_DOCUMENT SEGMENT_:
--*--

Published on Tue, 06/25/2013

Nicholas Johnson, MD, and researchers at the University of Rochester recently published an article in The Journal of Child Neurology that describes the impact of childhood and congenital myotonic dystrophy on quality of life. The authors interviewed 21 children with childhood and congenital myotonic dystrophy and 13 parents. After recording these interviews, the authors reviewed transcripts to identify the most important symptoms to parents and children. Overall, participants reported 189 different symptoms. 

Dr. Johnson and his colleagues found that many of the parents and children identified trouble speaking (dysarthria) as the primary symptom that impacted the children’s lives. Other participants identified learning difficulties and problems concentrating as life altering symptoms. Although many of the study participants did not identify a diagnosis of autism specifically, autistic traits, such as a narrow scope of interest, repetitive speech, inappropriate social responses, and inflexibility were reported.

--*--

_PROBLEMS AND TASKS_:
1. Transcribe word for word the part of the myotonic dystrophy article that begins with the words containing "Nicholas Johnson, MD, and" and ends with "189 different symptoms.".
2. According to the myotonic dystrophy article, which symptom did many parents and children name as the primary one affecting the children's lives?

_PROVIDED INFORMATION_:
--*--

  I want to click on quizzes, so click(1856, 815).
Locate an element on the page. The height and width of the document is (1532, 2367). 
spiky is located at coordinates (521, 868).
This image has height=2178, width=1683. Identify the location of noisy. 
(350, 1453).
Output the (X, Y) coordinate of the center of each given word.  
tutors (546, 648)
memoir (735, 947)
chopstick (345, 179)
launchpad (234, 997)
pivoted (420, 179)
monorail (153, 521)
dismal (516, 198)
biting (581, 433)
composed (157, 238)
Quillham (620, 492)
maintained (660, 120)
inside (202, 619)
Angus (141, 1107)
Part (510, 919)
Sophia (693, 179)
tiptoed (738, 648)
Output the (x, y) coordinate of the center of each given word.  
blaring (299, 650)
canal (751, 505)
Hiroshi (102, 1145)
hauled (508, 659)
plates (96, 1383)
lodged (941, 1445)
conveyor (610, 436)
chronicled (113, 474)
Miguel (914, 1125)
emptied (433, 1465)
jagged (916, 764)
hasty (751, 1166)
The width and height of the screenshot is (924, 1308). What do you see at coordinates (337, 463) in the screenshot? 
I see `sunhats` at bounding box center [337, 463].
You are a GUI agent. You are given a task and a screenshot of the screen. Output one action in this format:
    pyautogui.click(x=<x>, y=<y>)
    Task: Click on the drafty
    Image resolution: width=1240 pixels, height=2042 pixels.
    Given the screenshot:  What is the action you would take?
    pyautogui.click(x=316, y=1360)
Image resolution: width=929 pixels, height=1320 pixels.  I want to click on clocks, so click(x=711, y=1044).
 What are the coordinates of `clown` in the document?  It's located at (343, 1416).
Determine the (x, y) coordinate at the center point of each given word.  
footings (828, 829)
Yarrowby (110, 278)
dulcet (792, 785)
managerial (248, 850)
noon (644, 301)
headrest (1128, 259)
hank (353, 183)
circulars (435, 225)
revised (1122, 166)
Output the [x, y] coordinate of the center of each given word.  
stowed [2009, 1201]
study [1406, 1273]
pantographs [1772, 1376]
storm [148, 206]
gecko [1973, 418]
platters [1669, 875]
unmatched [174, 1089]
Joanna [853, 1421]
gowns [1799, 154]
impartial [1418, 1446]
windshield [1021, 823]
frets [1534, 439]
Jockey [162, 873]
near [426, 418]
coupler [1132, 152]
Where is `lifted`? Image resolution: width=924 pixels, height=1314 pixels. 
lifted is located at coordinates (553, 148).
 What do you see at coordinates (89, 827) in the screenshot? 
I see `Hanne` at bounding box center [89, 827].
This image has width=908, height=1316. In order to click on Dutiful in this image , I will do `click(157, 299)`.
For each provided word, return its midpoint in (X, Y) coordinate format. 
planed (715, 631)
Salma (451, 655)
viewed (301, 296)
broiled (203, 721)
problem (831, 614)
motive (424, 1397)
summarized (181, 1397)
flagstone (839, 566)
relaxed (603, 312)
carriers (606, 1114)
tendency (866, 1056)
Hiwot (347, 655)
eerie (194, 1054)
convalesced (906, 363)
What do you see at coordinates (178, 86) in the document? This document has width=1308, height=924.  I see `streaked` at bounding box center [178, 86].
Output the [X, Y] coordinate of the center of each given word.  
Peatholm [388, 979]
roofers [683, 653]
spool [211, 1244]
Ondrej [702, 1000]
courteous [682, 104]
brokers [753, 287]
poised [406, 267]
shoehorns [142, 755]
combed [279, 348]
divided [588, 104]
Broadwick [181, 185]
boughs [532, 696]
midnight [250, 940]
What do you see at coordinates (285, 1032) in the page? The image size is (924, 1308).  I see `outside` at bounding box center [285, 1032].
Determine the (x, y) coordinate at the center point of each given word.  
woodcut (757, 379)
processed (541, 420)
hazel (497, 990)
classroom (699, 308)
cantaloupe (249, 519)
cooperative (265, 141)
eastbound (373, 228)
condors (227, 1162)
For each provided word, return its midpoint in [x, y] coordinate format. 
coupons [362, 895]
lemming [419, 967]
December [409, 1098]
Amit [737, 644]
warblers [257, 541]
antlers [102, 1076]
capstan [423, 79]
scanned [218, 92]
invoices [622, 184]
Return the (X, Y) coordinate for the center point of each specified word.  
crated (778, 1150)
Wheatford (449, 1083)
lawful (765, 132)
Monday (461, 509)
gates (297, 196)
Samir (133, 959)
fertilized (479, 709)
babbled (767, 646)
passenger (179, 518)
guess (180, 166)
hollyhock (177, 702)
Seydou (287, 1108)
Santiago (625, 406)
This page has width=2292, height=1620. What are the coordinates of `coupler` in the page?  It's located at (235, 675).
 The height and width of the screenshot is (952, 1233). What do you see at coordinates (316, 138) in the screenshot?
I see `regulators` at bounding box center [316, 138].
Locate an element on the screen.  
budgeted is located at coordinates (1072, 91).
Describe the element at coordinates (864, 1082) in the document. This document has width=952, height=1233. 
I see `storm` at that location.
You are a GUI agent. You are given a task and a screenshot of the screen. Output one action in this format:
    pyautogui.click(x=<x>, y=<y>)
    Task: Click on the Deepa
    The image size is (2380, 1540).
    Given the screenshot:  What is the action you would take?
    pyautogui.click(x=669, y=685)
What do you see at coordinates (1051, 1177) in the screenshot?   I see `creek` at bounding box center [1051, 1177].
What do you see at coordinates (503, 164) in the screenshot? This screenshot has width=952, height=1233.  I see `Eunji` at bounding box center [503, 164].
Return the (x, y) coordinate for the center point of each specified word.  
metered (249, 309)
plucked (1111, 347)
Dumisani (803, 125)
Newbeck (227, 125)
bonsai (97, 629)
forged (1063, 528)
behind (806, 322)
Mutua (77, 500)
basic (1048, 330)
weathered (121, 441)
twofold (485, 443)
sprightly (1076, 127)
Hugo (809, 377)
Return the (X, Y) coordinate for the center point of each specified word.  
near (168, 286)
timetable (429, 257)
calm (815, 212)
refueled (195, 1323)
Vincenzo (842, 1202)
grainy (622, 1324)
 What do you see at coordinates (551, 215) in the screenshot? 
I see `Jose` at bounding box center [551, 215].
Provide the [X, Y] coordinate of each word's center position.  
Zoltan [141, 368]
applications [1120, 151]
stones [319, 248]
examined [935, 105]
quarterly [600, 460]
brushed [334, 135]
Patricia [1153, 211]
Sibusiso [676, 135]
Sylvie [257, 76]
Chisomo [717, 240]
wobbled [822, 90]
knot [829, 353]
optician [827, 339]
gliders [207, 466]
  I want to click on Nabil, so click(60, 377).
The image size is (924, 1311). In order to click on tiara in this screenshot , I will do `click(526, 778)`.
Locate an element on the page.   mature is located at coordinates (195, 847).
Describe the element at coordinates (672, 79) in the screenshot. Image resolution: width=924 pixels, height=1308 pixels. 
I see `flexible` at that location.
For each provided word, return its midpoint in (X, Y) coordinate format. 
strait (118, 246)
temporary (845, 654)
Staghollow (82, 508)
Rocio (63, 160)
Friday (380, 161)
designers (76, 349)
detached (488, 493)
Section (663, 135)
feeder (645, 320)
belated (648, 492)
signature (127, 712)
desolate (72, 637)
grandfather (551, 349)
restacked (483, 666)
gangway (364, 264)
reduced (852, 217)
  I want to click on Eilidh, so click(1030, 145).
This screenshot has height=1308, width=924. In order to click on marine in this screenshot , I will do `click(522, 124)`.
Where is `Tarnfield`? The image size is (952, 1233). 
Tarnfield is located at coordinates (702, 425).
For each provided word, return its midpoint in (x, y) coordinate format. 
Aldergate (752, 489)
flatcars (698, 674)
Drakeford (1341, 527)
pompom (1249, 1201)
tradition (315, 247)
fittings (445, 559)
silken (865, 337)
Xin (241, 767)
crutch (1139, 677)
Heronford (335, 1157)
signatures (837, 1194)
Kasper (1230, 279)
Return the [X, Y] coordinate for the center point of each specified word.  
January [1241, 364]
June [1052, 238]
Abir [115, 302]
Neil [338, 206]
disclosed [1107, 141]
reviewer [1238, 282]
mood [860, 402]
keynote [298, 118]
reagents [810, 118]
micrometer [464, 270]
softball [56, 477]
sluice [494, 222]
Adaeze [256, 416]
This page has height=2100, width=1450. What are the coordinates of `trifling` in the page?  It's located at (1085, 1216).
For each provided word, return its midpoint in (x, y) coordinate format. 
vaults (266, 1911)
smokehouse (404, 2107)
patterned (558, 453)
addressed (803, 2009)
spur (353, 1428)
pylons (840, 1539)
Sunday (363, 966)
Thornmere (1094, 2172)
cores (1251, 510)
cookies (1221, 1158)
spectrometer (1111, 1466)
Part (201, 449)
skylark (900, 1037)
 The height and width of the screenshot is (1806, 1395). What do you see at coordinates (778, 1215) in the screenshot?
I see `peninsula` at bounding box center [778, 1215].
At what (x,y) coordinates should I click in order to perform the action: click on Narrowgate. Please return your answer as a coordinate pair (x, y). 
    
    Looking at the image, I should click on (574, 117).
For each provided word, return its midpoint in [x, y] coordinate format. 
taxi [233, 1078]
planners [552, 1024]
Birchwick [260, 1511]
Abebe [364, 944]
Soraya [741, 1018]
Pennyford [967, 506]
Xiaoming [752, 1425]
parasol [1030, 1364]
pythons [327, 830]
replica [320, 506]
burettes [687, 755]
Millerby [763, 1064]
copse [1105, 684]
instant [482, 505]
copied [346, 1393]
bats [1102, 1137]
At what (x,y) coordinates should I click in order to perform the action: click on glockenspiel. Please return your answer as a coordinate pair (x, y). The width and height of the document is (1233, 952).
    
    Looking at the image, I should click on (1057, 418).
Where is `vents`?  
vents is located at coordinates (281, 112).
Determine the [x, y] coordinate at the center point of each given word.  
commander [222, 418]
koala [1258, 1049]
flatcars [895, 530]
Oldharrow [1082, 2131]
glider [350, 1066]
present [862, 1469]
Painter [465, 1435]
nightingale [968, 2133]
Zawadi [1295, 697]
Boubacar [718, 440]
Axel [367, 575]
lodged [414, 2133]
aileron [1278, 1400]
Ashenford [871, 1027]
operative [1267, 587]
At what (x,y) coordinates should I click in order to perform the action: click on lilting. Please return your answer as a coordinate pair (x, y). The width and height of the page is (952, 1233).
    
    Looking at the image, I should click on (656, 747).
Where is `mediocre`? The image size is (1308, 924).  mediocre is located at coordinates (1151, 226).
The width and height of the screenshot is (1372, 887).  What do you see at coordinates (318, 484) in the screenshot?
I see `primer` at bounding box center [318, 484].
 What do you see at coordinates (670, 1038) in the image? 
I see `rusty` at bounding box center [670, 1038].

--*--

_NUMBERED ANSWERS_:
1.
Nicholas Johnson, MD, and researchers at the University of Rochester recently published an article in The Journal of Child Neurology that describes the impact of childhood and congenital myotonic dystrophy on quality of life. The authors interviewed 21 children with childhood and congenital myotonic dystrophy and 13 parents. After recording these interviews, the authors reviewed transcripts to identify the most important symptoms to parents and children. Overall, participants reported 189 different symptoms.

2. Trouble speaking (dysarthria).